___ Data for analysis
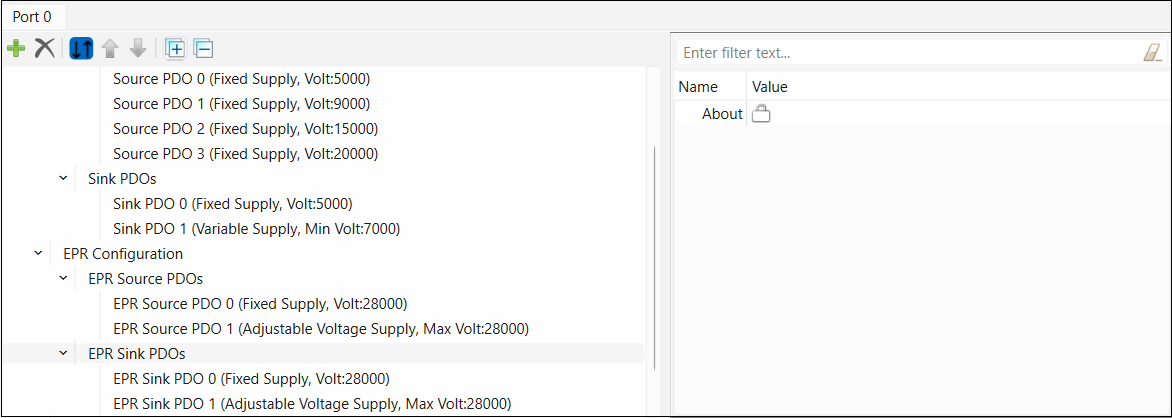Collapse the EPR Source PDOs node

click(63, 279)
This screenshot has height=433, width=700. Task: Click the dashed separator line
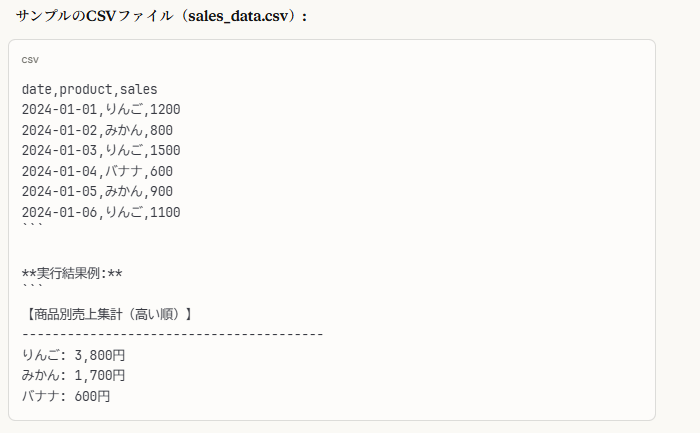point(172,334)
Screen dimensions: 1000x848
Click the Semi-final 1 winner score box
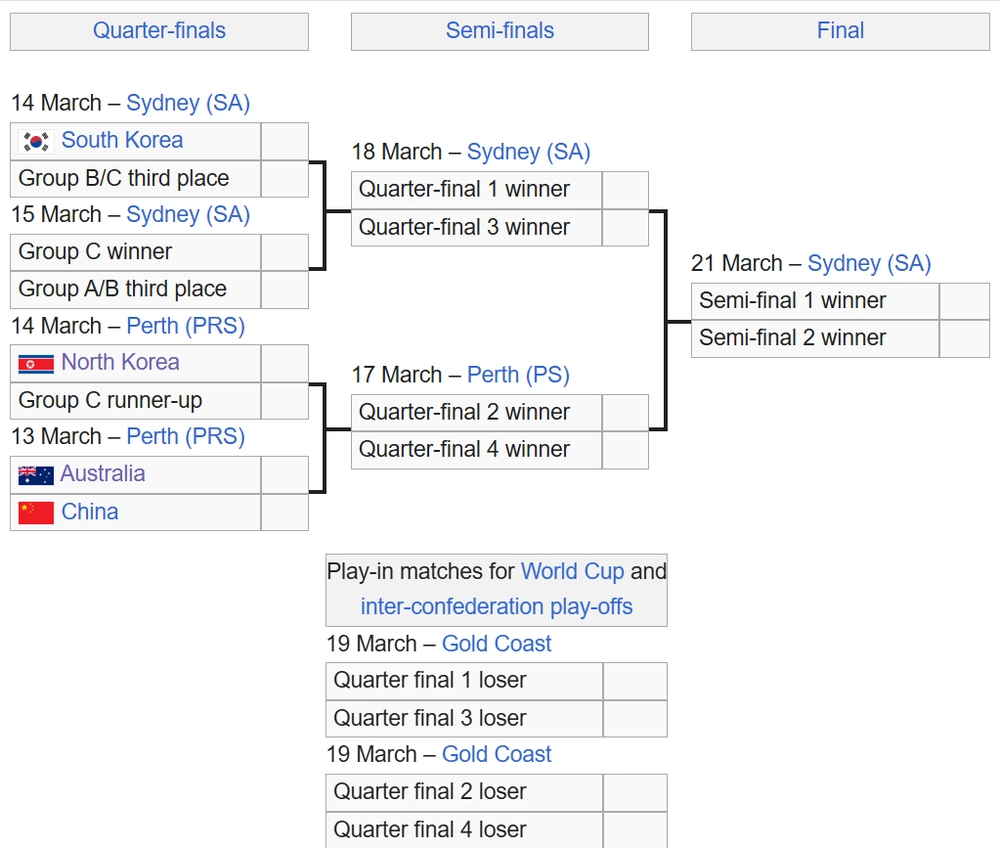coord(964,301)
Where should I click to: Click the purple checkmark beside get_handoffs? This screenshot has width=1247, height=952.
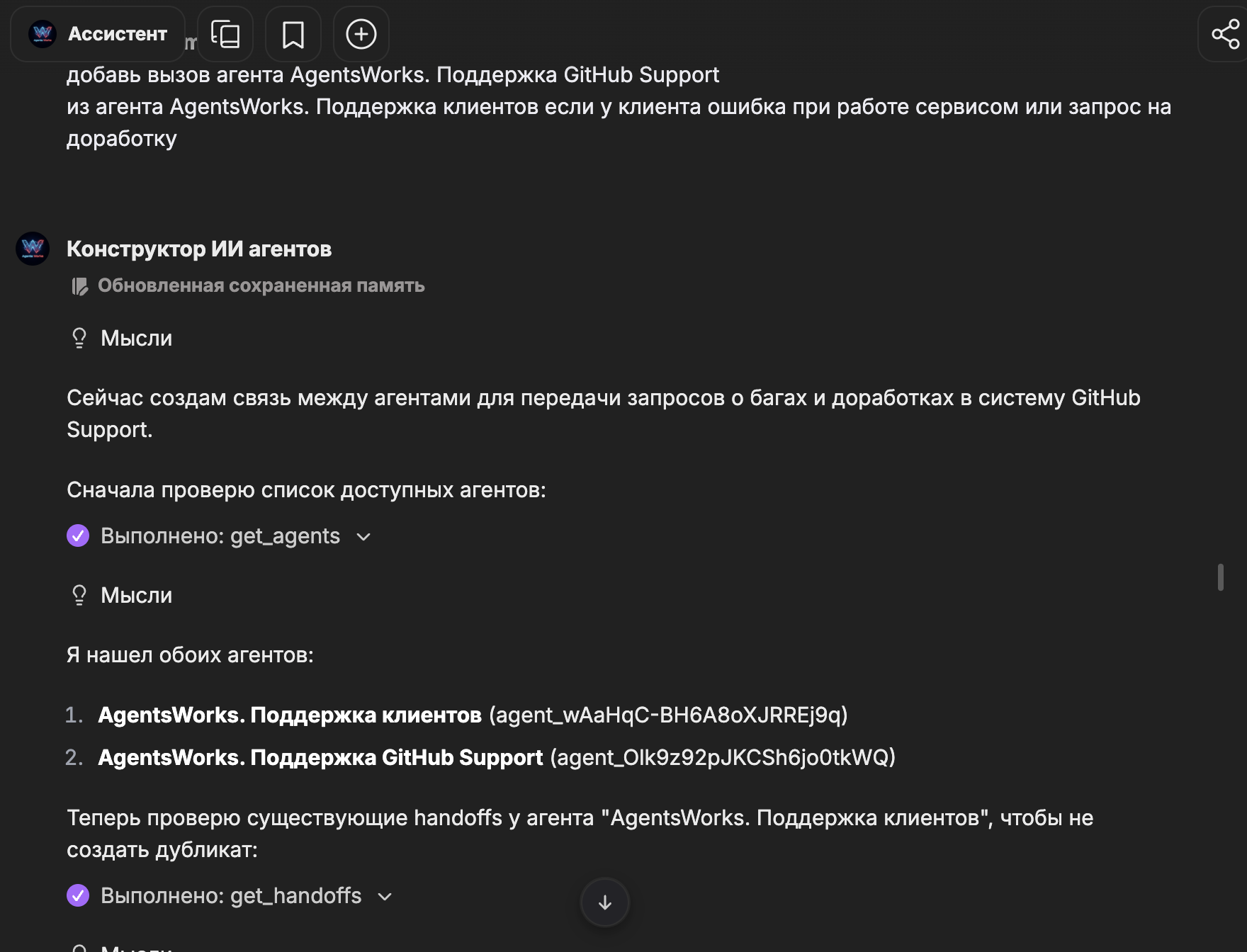(x=78, y=895)
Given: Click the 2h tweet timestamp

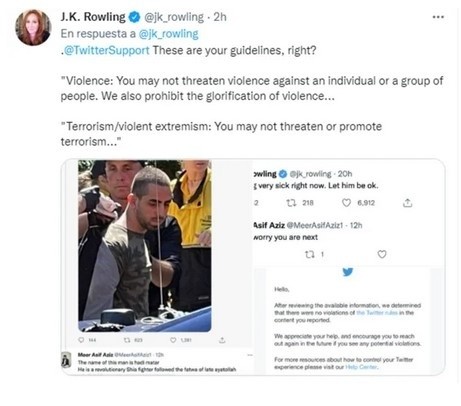Looking at the screenshot, I should [x=220, y=17].
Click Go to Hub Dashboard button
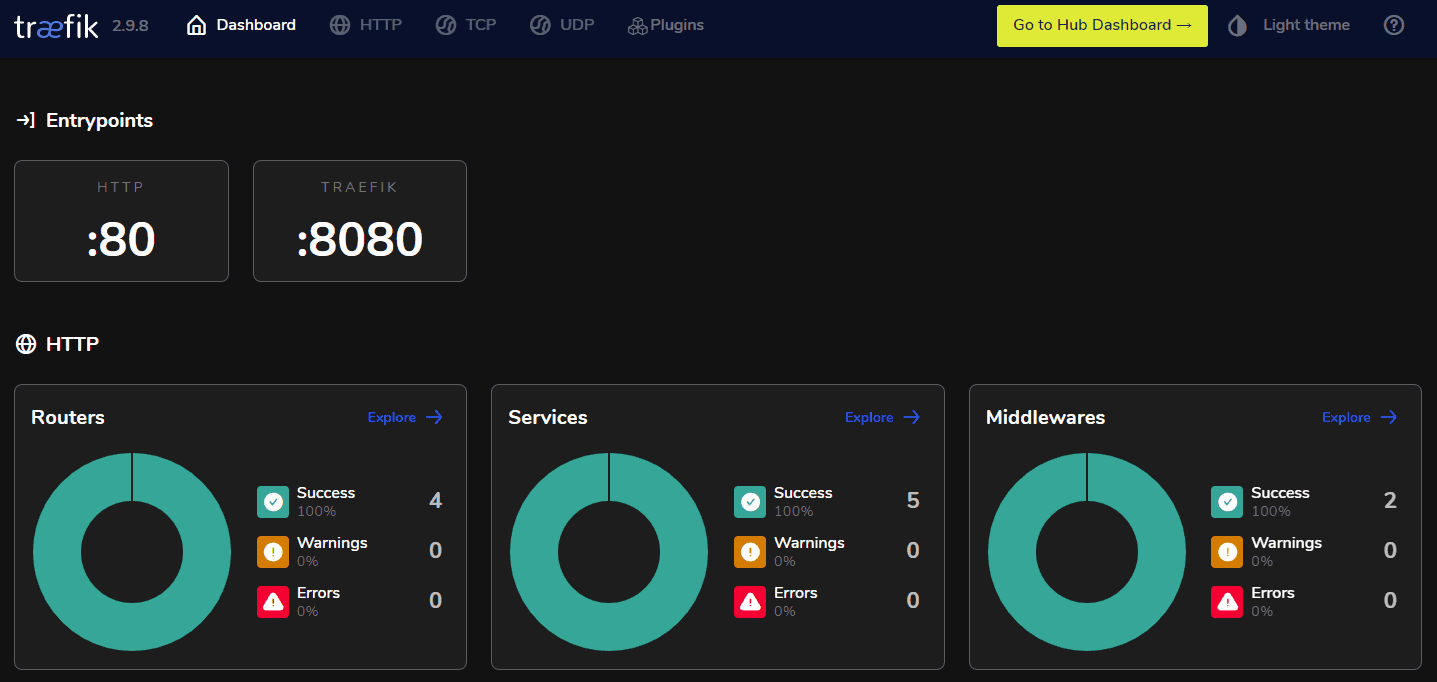The height and width of the screenshot is (682, 1437). pos(1102,26)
______
Take the line containing "This screenshot has height=433, width=700." as the first and the last line of the records as the end. Print every line in that span exactly, leaving out pictures.

◆ Answer box:
This screenshot has height=433, width=700. Task: Click the dashed separator line
point(172,334)
Screen dimensions: 1000x848
Click the Semi-final 1 winner score box
coord(964,301)
Where should I click to: Click the purple checkmark beside get_handoffs? This screenshot has width=1247, height=952.
(x=78, y=895)
Given: Click the 2h tweet timestamp

Looking at the screenshot, I should [x=220, y=17].
Click Go to Hub Dashboard button
The height and width of the screenshot is (682, 1437). pos(1102,26)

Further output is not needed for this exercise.